- _EXERCISE DIRECTIONS_: Gather every line of the material below that contains the word "height".

- _RECORDS FOR THE TASK_:
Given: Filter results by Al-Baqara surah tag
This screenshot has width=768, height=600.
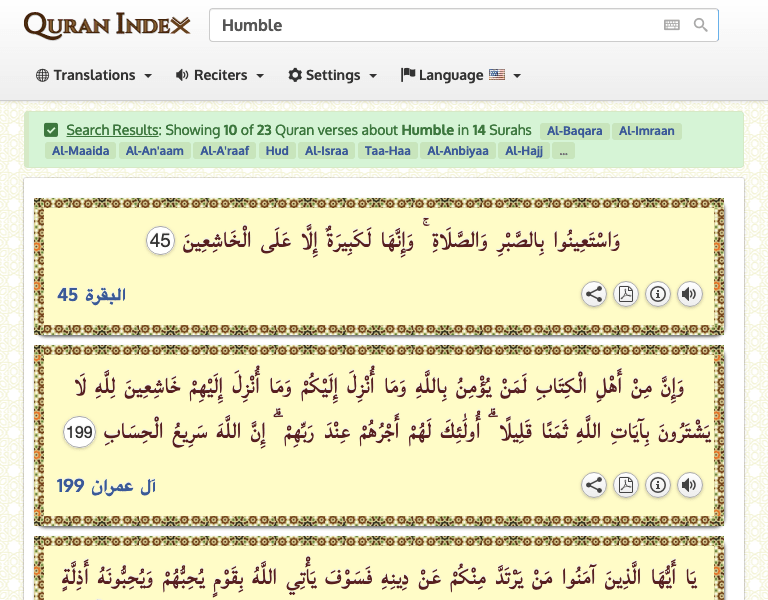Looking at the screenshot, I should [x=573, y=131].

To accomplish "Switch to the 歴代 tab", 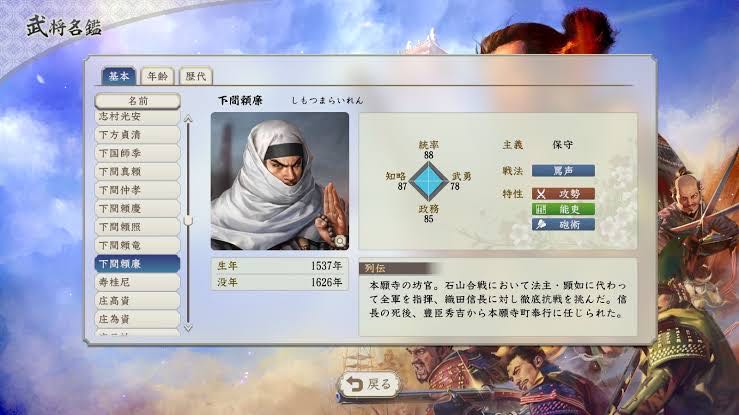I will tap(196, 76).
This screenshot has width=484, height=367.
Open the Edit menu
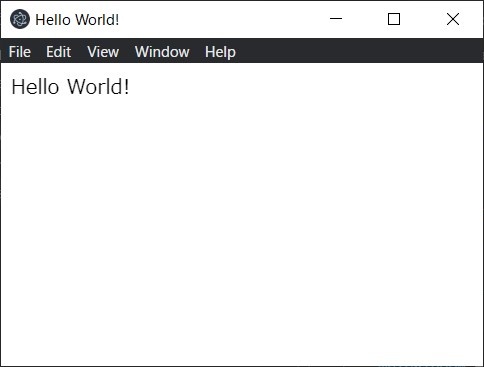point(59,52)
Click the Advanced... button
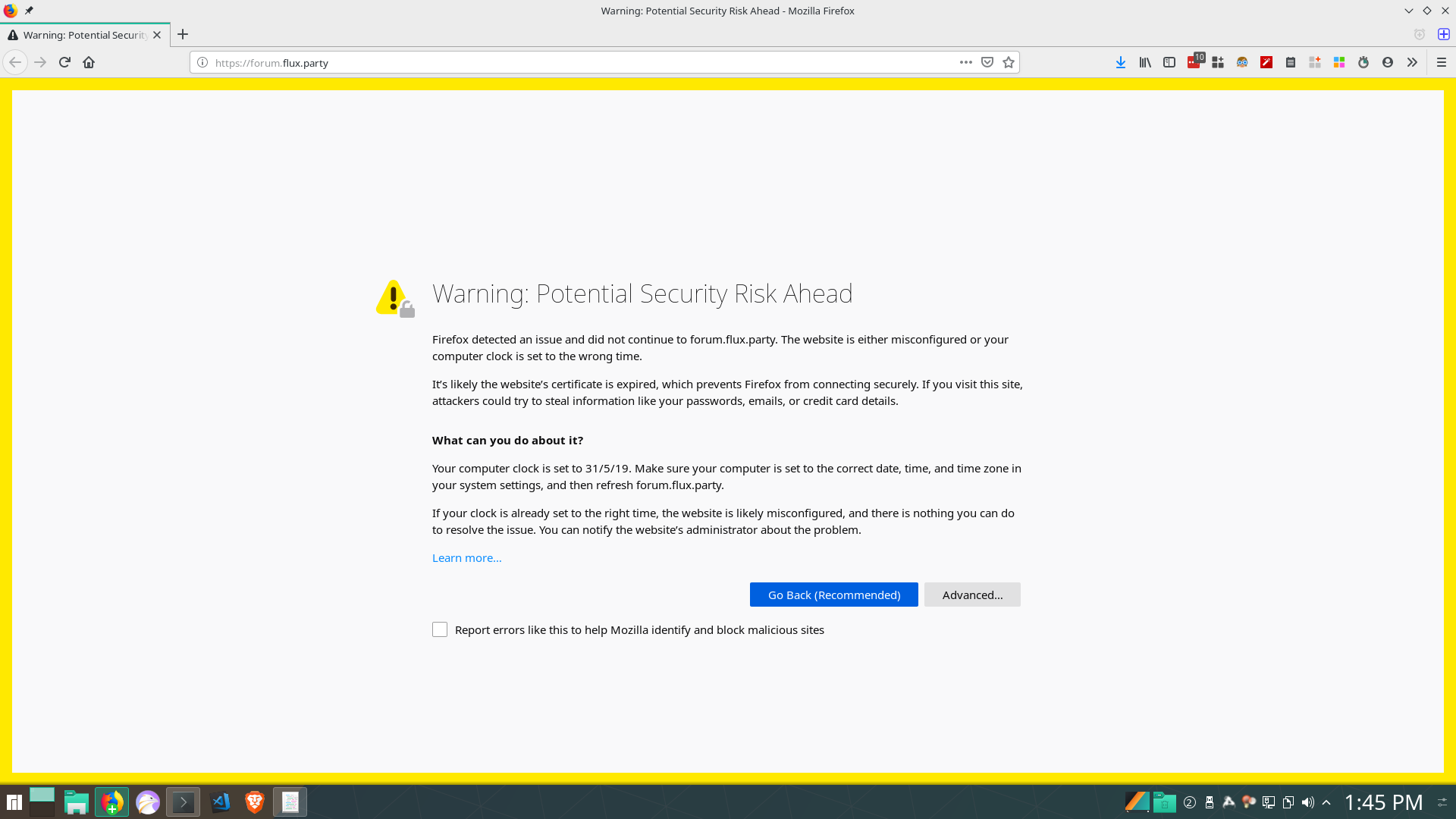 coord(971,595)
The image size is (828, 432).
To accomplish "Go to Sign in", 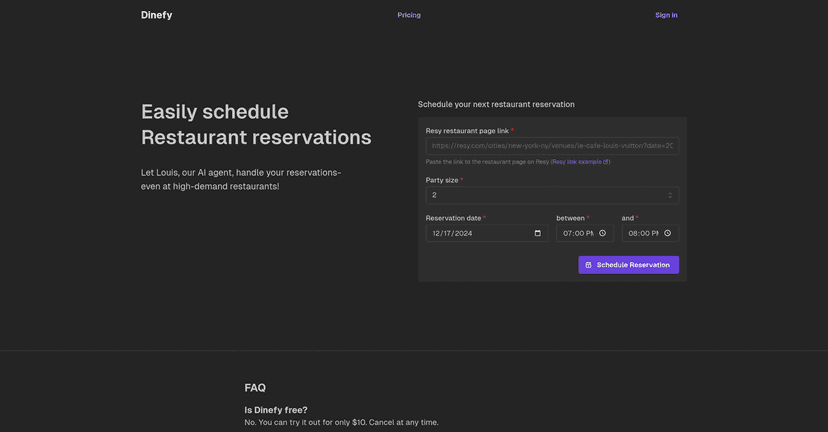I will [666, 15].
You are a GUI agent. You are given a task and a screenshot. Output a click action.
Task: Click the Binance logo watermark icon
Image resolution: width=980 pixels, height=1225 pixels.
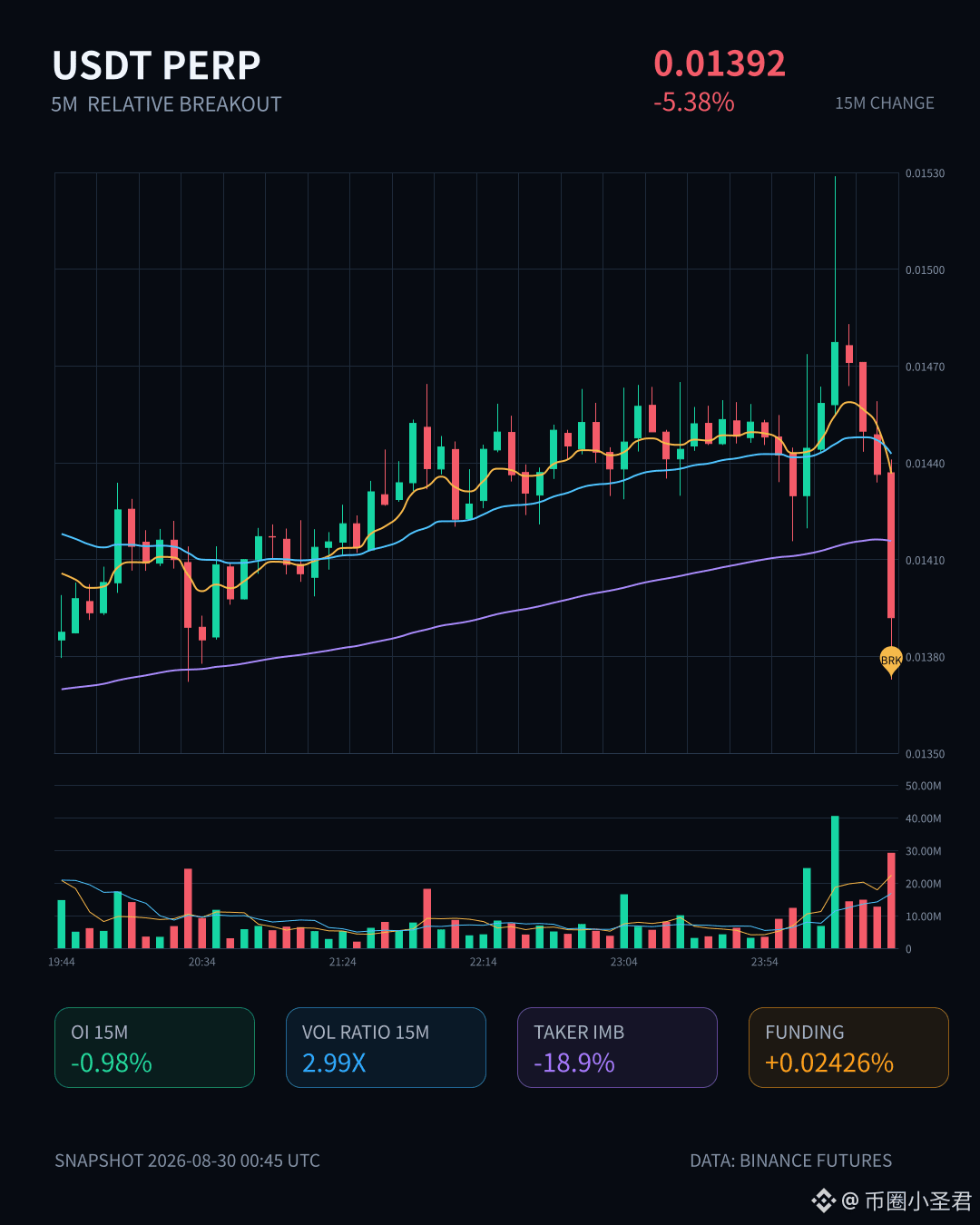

- _FULL SOLUTION_:
This screenshot has width=768, height=600.
This screenshot has width=484, height=367.
Image resolution: width=980 pixels, height=1225 pixels.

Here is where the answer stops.